Dental fillings of silver color may be poisonous to pregnant women, fetuses and children due to their mercury content, the US Food and Drug Administration said in a statement Wednesday. The statement was released after settling a lawsuit filed by several consumer advocates.
The FDA posted a warning message for consumers about the risk on its website. In addition, the DA will issue a more specific rule for mercury-containing fillings by July of 2009.
It is an open secret that millions people in the world have the metal fillings containing mercury in their mouths. Such fillings are called amalgams. Amalgams may produce a neurotoxic effects on the nervous system of developing children and fetuses.
Amalgam is a commonly used dental filling that has been used for over 150 years. It is a mixture of mercury with at least one other metal. Currently, dental amalgams are composed of about 40% mercury, and 60% powder where the powder is made up of silver (~62%), tin (~26%), copper (~10%), and zinc (~2%). Amalgam has many advantages over other restorative material, such as low cost, strength, durability, and bacteriostatic effects. Its main disadvantages are poor aesthetics on anterior teeth and the known toxicity of mercury. Concerns about possible detrimental health effects from the low levels of mercury released from amalgam have resulted in a decline in the routine use of amalgam in recent years.
Amalgam is a versatile restorative material and is used in dentistry for a number of reasons. It is inexpensive and relatively easy to use and manipulate during placement; it remains soft for a short time so it can be packed to fill any irregular volume, and then forms a hard compound. Amalgam possesses greater longevity than other direct restorative materials, such as composite. On average, most amalgam restorations serve for 10 to 12 years, whereas resin-based composites serve for about half that time.
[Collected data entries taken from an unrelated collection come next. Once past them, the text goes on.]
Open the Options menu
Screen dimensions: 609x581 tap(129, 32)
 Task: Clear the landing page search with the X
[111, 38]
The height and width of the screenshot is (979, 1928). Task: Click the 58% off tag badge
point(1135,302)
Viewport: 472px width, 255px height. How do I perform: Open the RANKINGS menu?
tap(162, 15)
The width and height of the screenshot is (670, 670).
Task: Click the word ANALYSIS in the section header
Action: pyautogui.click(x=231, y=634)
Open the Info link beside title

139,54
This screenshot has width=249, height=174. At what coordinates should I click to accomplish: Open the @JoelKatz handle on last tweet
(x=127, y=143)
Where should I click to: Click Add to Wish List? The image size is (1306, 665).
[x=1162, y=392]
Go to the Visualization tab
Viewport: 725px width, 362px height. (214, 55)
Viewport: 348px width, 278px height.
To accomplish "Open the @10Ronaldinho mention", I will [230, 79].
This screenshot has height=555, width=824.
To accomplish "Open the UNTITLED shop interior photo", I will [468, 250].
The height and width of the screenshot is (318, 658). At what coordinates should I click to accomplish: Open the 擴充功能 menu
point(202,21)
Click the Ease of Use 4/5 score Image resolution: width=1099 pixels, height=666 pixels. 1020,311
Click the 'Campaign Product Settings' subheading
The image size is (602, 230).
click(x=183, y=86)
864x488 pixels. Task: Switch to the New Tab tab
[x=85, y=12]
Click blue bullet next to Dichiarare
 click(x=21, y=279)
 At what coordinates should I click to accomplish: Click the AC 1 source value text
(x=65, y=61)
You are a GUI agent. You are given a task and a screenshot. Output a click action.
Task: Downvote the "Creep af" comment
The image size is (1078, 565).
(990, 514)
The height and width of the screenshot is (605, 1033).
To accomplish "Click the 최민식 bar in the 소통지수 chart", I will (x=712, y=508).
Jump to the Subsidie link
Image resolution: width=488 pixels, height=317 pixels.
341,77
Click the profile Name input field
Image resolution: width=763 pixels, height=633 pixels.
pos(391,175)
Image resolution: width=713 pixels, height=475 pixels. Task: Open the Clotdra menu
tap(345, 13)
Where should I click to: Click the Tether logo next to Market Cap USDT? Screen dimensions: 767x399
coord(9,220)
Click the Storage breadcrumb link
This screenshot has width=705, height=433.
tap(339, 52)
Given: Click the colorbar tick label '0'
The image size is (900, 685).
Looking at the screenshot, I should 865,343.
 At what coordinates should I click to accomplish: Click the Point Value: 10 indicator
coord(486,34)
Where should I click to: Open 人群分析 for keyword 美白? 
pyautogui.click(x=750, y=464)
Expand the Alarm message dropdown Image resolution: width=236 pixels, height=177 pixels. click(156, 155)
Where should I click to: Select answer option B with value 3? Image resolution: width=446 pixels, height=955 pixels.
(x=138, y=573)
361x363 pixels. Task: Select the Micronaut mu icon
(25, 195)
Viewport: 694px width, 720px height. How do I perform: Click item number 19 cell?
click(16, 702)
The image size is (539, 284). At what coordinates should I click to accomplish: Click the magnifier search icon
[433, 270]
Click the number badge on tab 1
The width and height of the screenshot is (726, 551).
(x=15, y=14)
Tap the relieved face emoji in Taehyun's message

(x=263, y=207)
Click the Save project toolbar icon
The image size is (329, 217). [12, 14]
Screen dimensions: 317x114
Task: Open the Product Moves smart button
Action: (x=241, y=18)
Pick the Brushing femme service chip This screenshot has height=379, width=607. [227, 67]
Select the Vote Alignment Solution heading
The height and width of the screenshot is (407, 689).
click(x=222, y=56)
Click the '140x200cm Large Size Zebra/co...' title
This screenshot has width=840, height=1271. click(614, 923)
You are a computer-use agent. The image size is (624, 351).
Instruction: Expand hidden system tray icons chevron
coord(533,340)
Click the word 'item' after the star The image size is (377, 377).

However, with recent improvements in composite material science and a better understanding of the technique-sensitivity of placement, it should be noted that this difference is decreasing.
Dental amalgam is a source of low-level exposure to elemental mercury, and concerns have been raised about whether this poses a health hazard, for example migraines, erethism, and multiple sclerosis. As of 2008, the use of dental amalgam has been restricted in Sweden, Norway and Finland, and a committee of the US Food and Drug Administration (FDA) has refused to ratify assertions of safety.